Wide receiver Kevin White, one huge (109 rec., 10 TD’s) college season, taken No. 7 overall.

 

Edge rusher Leonard Floyd –  productive all-around player at Georgia but a too-light 231 pounds. Trade up from 11th to 9th.

 

Trubisky – one good college season, 13 starts, 68% completions, 30 TD/6 INT. Trade up from 3rd to 2nd to select.

 

Tight end Adam Shaheen – small-college product, never faced top competition, taken 2nd round.

 

“You see a lot of physical traits and talent, and you're projecting how much better they can get,” said Pace, who characterized himself as both a ceiling and floor guy. “That's part of the art of doing this. I think a lot of that goes into the work by all of us — by our scouts and our coaches — and also knowing the football makeup they have. We talk about the desire to get better, their passion and their love for the game.

 

“If they have all the physical traits but they don't have that desire, then it might not work. But if they do have that desire, they do have that passion, those are the kinds of players we want because we have more faith they'll improve.”

 

 

Creative flex

 

The Bears have bordered on stodgy too many drafts. Contrasted to that, Pace’s draft aggressiveness has been amply chronicled. Pace has made seven draft day trades, four in 2016 and three last season. Pace’s four trades during the 2016 draft were the most by the team since 2000.

 

Pace traded up in each of the last two drafts to select clearly targeted players.
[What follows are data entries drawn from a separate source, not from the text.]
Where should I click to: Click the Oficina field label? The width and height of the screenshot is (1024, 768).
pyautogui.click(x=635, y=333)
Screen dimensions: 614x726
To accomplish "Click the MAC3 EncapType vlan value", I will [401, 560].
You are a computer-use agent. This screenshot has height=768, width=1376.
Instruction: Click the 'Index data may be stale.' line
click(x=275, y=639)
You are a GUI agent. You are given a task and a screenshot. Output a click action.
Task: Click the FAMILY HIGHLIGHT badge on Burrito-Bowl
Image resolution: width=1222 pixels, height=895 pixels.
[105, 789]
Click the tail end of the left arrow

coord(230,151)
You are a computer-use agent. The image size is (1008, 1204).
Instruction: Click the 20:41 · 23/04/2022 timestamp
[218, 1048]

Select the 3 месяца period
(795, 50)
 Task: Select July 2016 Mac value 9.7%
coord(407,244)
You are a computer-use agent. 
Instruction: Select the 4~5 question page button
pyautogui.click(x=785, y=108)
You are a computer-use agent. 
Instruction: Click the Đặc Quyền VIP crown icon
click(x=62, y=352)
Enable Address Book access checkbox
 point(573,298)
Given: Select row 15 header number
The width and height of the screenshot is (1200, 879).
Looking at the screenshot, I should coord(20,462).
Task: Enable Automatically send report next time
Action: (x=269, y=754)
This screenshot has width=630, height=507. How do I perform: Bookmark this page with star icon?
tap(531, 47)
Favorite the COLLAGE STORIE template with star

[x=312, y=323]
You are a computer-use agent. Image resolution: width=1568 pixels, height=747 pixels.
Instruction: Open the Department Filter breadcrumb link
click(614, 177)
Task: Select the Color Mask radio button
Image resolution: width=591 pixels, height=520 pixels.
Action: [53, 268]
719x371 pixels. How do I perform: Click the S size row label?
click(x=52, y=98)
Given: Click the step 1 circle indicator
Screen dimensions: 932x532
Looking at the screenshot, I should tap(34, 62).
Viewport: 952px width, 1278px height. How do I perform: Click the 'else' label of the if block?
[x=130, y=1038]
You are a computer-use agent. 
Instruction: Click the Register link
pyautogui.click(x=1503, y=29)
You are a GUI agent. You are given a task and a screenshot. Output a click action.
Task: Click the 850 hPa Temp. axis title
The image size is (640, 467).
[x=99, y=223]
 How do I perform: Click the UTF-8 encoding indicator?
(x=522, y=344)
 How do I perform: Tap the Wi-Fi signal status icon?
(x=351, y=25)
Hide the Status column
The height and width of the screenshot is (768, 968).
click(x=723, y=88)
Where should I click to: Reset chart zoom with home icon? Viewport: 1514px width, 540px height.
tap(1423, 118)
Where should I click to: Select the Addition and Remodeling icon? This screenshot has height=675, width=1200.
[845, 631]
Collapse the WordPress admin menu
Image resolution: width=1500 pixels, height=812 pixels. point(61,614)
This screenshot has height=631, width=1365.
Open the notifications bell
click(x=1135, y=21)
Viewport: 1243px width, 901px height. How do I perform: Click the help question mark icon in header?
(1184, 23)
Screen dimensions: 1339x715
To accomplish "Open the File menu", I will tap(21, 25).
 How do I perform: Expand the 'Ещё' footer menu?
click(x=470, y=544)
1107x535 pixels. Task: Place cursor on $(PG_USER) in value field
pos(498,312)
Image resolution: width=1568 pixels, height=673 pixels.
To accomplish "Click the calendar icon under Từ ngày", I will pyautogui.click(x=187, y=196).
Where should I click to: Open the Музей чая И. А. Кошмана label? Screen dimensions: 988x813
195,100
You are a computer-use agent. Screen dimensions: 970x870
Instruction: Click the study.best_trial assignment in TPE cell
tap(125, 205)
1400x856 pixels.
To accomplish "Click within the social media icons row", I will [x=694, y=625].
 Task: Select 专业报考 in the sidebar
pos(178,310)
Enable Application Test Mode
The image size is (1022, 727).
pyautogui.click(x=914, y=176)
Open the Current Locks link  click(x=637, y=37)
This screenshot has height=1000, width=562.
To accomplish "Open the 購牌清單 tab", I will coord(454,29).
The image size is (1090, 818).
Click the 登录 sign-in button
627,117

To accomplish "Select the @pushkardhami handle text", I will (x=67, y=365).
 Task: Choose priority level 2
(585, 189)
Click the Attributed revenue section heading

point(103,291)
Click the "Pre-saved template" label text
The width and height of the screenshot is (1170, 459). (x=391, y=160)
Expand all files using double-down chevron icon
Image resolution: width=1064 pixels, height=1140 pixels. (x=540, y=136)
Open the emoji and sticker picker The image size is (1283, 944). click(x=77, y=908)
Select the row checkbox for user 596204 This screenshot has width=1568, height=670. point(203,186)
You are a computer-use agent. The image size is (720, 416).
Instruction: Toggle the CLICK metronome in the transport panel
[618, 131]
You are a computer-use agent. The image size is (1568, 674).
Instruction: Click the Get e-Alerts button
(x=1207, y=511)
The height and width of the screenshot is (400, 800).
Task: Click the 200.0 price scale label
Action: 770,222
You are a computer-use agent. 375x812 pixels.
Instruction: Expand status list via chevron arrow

The Bears hadn’t made a deal involving their first-round picks since giving away two of them in a trade for Jay Cutler in 2009. More noteworthy, the Bears before Pace had rarely made a move UP in a first round and in fact were far more inclined to trade out of their No. 1 slots.

 

Not necessarily to be viewed as organizational timidity, but besides the Cutler trade, they’d given Buffalo their No. 1 in 2006, going all the way out of the first round. They’d traded out of No. 4-overall in 2003, down to 14 and 22. They gave away their 1997 No. 1 in a trade for Rick Mirer.

 

Pace doesn’t shrink from the moment. "When we identify a guy that we like, and there's a unified vision in the building on a player that we want,” he said, “I don't think we're ever afraid to go up and get that guy."

 

But he also traded down in second rounds of each of the last two drafts. He in fact traded down twice in the 2016 second round, adding picks each time and still winding up with rookie O-line starter Cody Whitehair. Pace's second-round picks (Whitehair, nose tackle Eddie Goldman) have been better than his No. 1’s.

 

“In this [GM] chair, you're taking a lot of information,” Pace said. “We can have 10 to 12 reports on one player. You're taking all that information in. I have a really good feel now for, like, ‘OK, this coach or this scout's kind of a high grader; this guy's a low grader,’ taking it all in.

 

“Being aggressive when you need to be aggressive. Make a move if you need to make a move. And that can go the other way, too. The last two years, we've traded back in the second round and accumulated some more picks. That helped us a lot last year getting some good players. So, I think not being afraid to move around in the draft and use that to your advantage.”